(Dataset entries)
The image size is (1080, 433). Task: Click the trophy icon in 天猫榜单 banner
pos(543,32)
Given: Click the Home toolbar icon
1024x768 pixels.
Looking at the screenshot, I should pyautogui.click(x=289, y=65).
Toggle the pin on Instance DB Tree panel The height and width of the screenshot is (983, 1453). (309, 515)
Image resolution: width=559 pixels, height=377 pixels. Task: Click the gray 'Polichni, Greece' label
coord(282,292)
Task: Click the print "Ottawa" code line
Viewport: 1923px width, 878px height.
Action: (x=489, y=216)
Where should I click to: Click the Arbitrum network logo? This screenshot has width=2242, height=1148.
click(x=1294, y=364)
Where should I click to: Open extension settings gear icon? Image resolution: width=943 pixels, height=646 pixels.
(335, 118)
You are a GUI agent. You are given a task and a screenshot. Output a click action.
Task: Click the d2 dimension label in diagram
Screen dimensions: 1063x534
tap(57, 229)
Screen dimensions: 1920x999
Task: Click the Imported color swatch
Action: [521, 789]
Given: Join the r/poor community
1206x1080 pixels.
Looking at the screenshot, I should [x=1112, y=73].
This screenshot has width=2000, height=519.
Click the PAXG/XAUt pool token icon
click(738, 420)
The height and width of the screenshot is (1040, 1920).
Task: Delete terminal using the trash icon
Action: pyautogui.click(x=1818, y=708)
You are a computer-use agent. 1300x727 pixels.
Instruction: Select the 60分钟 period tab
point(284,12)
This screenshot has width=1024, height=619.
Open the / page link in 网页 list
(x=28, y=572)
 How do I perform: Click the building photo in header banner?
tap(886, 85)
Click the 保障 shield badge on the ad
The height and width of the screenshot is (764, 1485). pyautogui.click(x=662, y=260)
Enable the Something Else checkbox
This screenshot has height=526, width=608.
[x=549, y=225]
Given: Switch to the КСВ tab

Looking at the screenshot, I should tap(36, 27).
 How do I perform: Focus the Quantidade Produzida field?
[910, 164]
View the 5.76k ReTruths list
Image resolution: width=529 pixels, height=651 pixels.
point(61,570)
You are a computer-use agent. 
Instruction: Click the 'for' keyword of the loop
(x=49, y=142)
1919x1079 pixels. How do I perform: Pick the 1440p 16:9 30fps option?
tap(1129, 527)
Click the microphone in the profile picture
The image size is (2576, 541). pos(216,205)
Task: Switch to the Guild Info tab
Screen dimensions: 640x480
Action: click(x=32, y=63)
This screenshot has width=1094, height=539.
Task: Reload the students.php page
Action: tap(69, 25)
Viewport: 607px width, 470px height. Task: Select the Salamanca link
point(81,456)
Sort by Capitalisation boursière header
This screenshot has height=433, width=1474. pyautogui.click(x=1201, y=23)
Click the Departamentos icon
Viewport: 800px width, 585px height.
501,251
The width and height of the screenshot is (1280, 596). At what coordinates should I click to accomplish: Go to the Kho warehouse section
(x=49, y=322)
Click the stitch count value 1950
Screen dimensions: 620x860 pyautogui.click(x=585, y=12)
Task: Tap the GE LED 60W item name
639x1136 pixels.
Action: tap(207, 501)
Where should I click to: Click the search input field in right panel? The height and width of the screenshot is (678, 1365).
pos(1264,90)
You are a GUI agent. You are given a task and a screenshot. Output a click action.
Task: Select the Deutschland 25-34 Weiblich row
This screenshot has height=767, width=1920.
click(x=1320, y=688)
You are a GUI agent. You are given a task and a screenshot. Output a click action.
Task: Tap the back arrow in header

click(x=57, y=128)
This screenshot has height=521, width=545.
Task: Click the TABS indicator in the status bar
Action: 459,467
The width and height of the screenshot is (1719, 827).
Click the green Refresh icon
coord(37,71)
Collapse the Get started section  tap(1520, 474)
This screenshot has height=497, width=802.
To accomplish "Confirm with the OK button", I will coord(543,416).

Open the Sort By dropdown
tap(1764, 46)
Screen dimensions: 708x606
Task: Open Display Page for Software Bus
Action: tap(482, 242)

EXERCISE AIM >> The lines above, from the start of the records through the one containing "You are a computer-use agent. 1300x727", are to be printed exactly, and nothing else is to be included.

PROBLEM SOLUTION >>
The image size is (1080, 433). Task: Click the trophy icon in 天猫榜单 banner
pos(543,32)
Given: Click the Home toolbar icon
1024x768 pixels.
Looking at the screenshot, I should pyautogui.click(x=289, y=65).
Toggle the pin on Instance DB Tree panel The height and width of the screenshot is (983, 1453). (309, 515)
Image resolution: width=559 pixels, height=377 pixels. Task: Click the gray 'Polichni, Greece' label
coord(282,292)
Task: Click the print "Ottawa" code line
Viewport: 1923px width, 878px height.
Action: (x=489, y=216)
Where should I click to: Click the Arbitrum network logo? This screenshot has width=2242, height=1148.
click(x=1294, y=364)
Where should I click to: Open extension settings gear icon? Image resolution: width=943 pixels, height=646 pixels.
(335, 118)
You are a GUI agent. You are given a task and a screenshot. Output a click action.
Task: Click the d2 dimension label in diagram
Screen dimensions: 1063x534
tap(57, 229)
Screen dimensions: 1920x999
Task: Click the Imported color swatch
Action: [521, 789]
Given: Join the r/poor community
1206x1080 pixels.
Looking at the screenshot, I should [x=1112, y=73].
This screenshot has width=2000, height=519.
Click the PAXG/XAUt pool token icon
click(738, 420)
The height and width of the screenshot is (1040, 1920).
Task: Delete terminal using the trash icon
Action: pyautogui.click(x=1818, y=708)
You are a computer-use agent. 1300x727 pixels.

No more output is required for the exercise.